Aux origines du Luxembourg
D’un petit château vers un comté puissant

Aux origines du Luxembourg, on trouve Lucilinburhuc, le "petit château" mentionné pour la première fois dans un acte datant de 963, perché sur un éperon rocheux et entouré de forêts, de pâturages et de légendes. Une politique de mariage habile, des acquisitions et quelques conflits guerriers permettent au comté de devenir, au début du 13e siècle, une puissance régionale importante.

Il fut un petit château

Les origines du Luxembourg sont modestes, mais prometteuses. Le comte Sigefroi, fils cadet d’un comte des Ardennes et sans dotation importante, reçoit en 963 de l’abbaye Saint Maximin de Trèves, en échange contre des terres, un castellum situé sur un éperon rocheux – aujourd'hui le rocher du Bock.

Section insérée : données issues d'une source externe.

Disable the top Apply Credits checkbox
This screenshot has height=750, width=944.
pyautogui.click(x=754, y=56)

Localisé non loin de l’ancienne route romaine de Reims à Trèves et entouré de terres fertiles, un petit bourg castral se forme et se développe en véritable centre économique, politique et religieux.

Une expansion rapide

À partir du 12e siècle, on peut parler de Luxembourg comme d’une vraie ville. Elle est devenue un centre économique, politique et religieux régional avec des ambitions loin au-delà des hauteurs et vallées qui l’entourent.

En effet, les comtes de Luxembourg réussissent à agrandir rapidement leurs possessions par les mariages, par l’achat de terres, par les liens de vassalité et par la guerre, s’il en faut. Ils réussissent à soumettre leurs rivaux, même s’ils subissent parfois des revers comme à la bataille de Worringen (1288), où le comte Henri VI et trois de ses frères tombent, mortellement blessés.

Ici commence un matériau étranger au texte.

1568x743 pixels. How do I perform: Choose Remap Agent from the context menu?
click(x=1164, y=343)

Vitrail à la Cathédrale Notre-Dame de Luxembourg - Verrières de la tribune grand-ducale (artistes: Josef Oberberger / Franz Braunmiller - 1936)
© cathol.lu / Christophe Hubert

À la fin du 13e siècle, le comté de Luxembourg occupe un vaste espace situé entre la Meuse et la Moselle. Il a la particularité d’être situé à cheval sur la frontière linguistique, une partie étant germanophone et une autre francophone.

La belle Mélusine

Plusieurs légendes se racontent autour de la fondation de la ville, la mieux connue étant celle de la fée Mélusine, un personnage mythique du Moyen Âge présent dans différentes régions d’Europe.

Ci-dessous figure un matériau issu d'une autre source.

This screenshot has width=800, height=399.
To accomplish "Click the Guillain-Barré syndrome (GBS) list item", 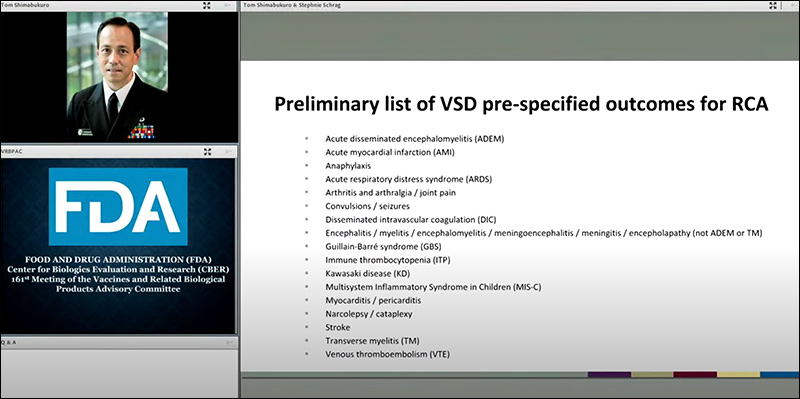I will 383,246.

Le comte Sigefroi l’avait épousée sous une condition particulière. Avant les noces, elle avait exigé d’avoir une journée de la semaine pendant laquelle personne, même pas son mari, n’aurait le droit de la voir.

Au bout de quelques années, la curiosité commence à ronger Sigefroi qui, un jour, regarde par le trou de serrure. Quelle surprise de voir sa belle Mélusine avec une queue de poisson! Il avait en effet épousé une sirène. Étonné par la découverte, il pousse un cri qui alerte Mélusine que son secret est désormais connu. Aussitôt, elle se lance par la fenêtre sur les rochers du Bock et disparaît dans un coup de tonnerre.